Putusan Pengadilan Tinggi (PT) DKI Jakarta menolak banding yang diajukan Vadel Badjideh. Akibatnya, vonis yang diterima diperberat menjadi 12 tahun penjara dan denda Rp1 Miliar.
Menghadapi hal tersebut, Vadel pun mengambil langkah lain. Langkah ini ditandai dengan keputusan Vadel Badjideh ajukan kasasi ke Mahkamah Agung (MA).
Menurut kuasa hukumnya, Oya Abdul Malik, kasasi akan diajukan pada 25 November 2025 mendatang. Oya menjelaskan, di tanggal tersebut pihaknya baru akan mengajukan memori kasasi.
"Tanggal 25 (November) saya masukin memori Kasasi, ya (untuk menanggapi banding Vadel)," papar Oya, dikutip dari Tribun Seleb.
Sebagaimana diketahui, sebelumnya Vadel divonis 9 tahun penjara oleh Majelis Hakim Pengadilan Negeri Jakarta Selatan. Namun, ia mengajukan banding.

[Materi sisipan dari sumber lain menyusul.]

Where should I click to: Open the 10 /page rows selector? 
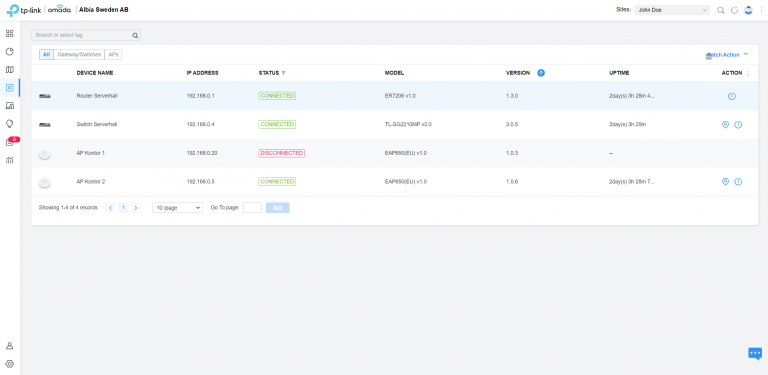click(177, 208)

Sayangnya, keputusan mengajukan banding ini justru jadi bumerang.
Pasalnya, Vadel dinyatakan terbukti secara sah dan meyakinkan bersalah atas dua tindak pidana serius. Apa saja?
Pertama, persetubuhan dengan anak di bawah umur (Anak Nikita Mirzani, LM) melalui tipu muslihat dan kebohongan. Kedua, tindak pidana aborsi terhadap seorang perempuan, meskipun dengan persetujuan korban.

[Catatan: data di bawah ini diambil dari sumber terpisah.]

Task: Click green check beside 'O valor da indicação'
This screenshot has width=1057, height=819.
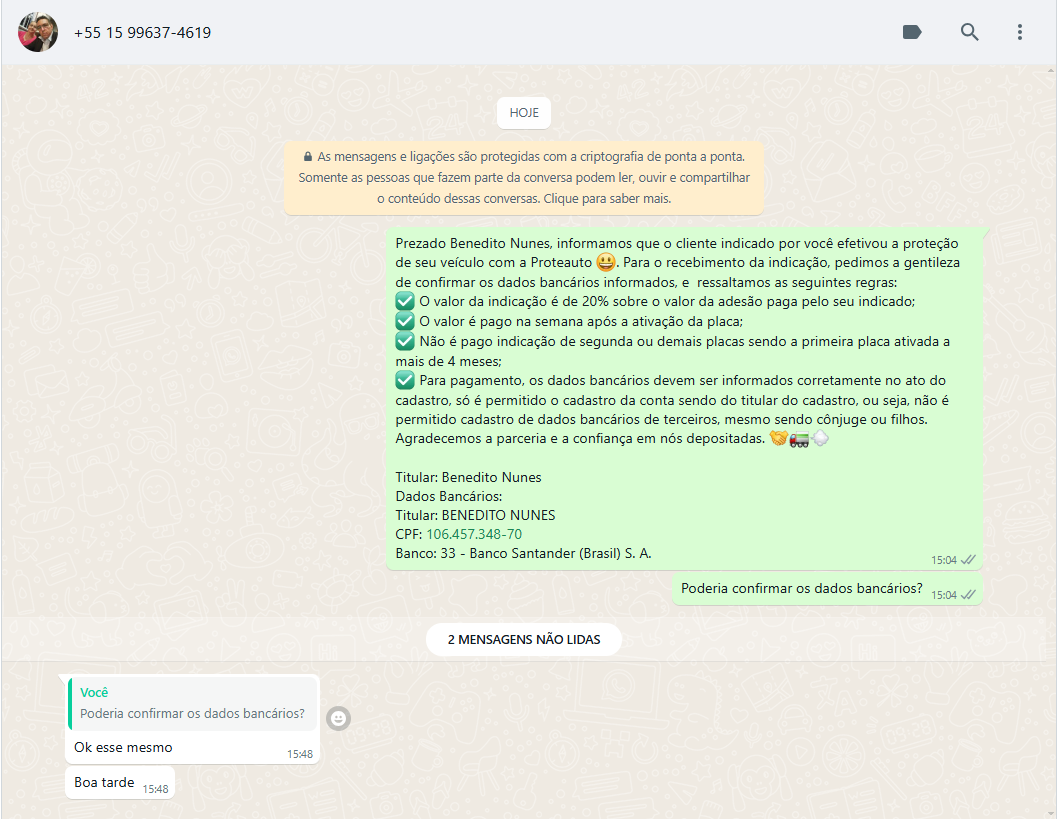Action: [405, 301]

Dakwaan terhadap Vadel mencakup pasal-pasal berat, yaitu Pasal 81 ayat 2 jo. Pasal 82 ayat 1 UU No. 35 Tahun 2014 tentang Perlindungan Anak, Pasal 77A ayat 1 UU Perlindungan Anak, serta Pasal 348 KUHP.
Vadel dan tim kuasa hukumnya pun menilai vonis awal tidak sejalan dengan fakta persidangan. Alih-alih bebas, hukuman Vadel justru diperberat menjadi 12 tahun.